Germany Fortifies Cybersecurity to Safeguard Critical Infrastructure
Germany is intensifying its efforts to bolster cybersecurity defenses and protect its critical infrastructure from increasingly sophisticated threats. This push comes amid a global rise in ransomware attacks and distributed denial-of-service (DDoS) attacks, highlighting the vulnerability of essential services to cyber disruption. The nation’s strategy focuses on strengthening resilience, fostering innovation and ensuring technological sovereignty.
The Importance of Critical Infrastructure Protection
German Federal government defines Critical infrastructures (KRITIS) as “organizations or facilities of vital importance to the public sector, the failure or impairment of which would result in lasting supply bottlenecks, significant disruptions to public safety, or other dramatic consequences”.1 These sectors encompass energy, water, information technology, healthcare, transportation, finance, government, and media. Protecting these organizations is a core task for both government and business, and a central theme of Germany’s security policy.
New Government Initiatives and Research Program
In September 2025, the German government approved new rules legally obligating operators of critical infrastructure to enhance their security measures.4 a new federal government program in cybersecurity research is being designed through a “roadmapping process” involving stakeholders from science, business, and government. This program, slated for publication in the first quarter of 2027, will outline key priorities for future cybersecurity efforts.

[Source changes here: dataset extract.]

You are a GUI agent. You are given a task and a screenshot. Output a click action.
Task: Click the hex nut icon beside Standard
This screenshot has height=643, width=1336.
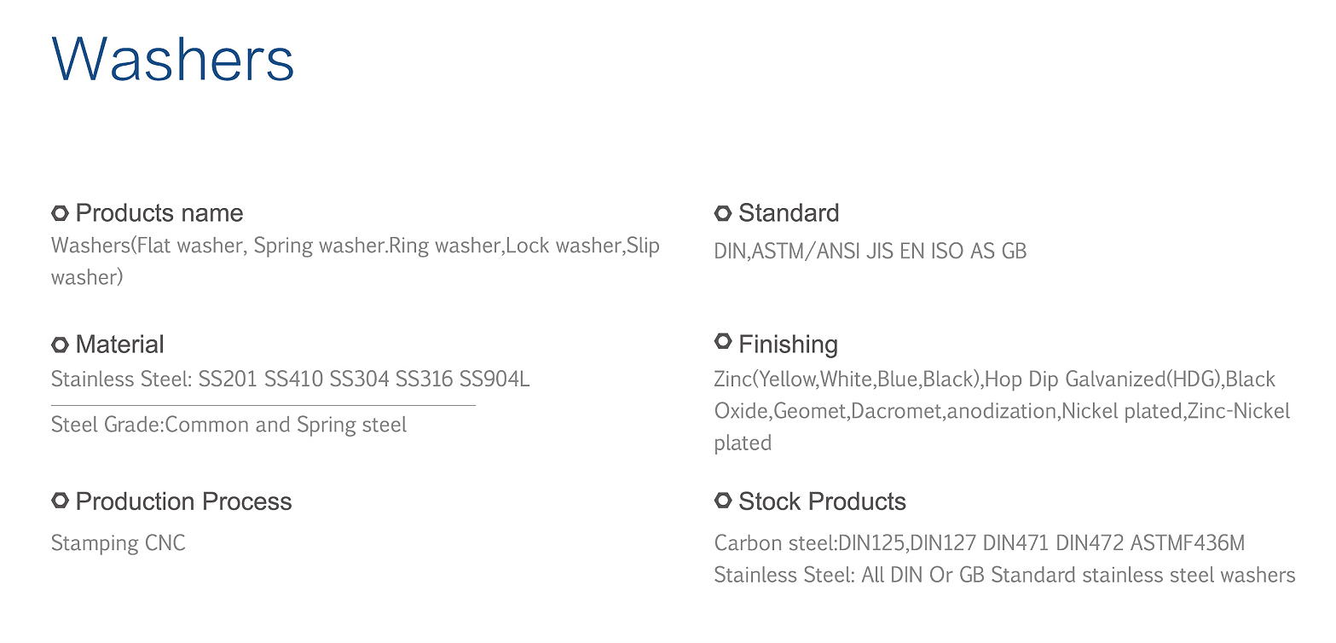point(723,212)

Key Pillars of Germany’s Cybersecurity Strategy
The German approach to cybersecurity is built upon several key pillars:
- Technological Sovereignty: Strengthening basic and application-oriented cybersecurity research, with a focus on future technologies and addressing the opportunities and risks associated with technologies like Artificial Intelligence.
- Secure Communications: Funding research for a secure internet, expanding sustainable cryptography, and supporting the innovation ecosystem of quantum communication.
- Protection of Fundamental Rights: Promoting technologies that integrate data protection, the rule of law, and human dignity from the outset of development.
- Economic Resilience: Supporting research and development for secure and resilient value and supply chains, and specifically securing critical infrastructures and future mobility solutions.
- Societal Resilience: Strengthening cybersecurity skills within the population, simplifying IT security, and protecting democracy from digital manipulation and disinformation.
- State Resilience: Promoting innovative approaches to defend against cyberattacks and protect state infrastructures, and strengthening the security of the German research landscape.
- Accelerated Technology Transfer: Expanding the start-up culture and accelerating the transfer of research results into practical applications, including the creation of secure open-source technology building blocks.
- Workforce Development: Creating attractive framework conditions for training skilled cybersecurity professionals and attracting international talent.
- International Cooperation: Expanding strategic research partnerships with international partners and consistently anchoring European values in cybersecurity research.
Addressing Evolving Threats
Germany recognizes the evolving nature of cybersecurity threats, including climate change-induced extreme weather events and increasingly sophisticated cyberattacks.3 The EU Preparedness Union Strategy aims to strengthen Europe’s capability to prevent and respond to these emerging threats, fostering cooperation between public and private sectors, civilian and military entities.
Cybersecurity and Germany’s High-Tech Agenda
Cybersecurity is firmly embedded within Germany’s “security and defense research” strategic field as part of its broader high-tech agenda. The federal government’s new cybersecurity research program is considered a milestone in Germany’s ambition to become a leading technology location.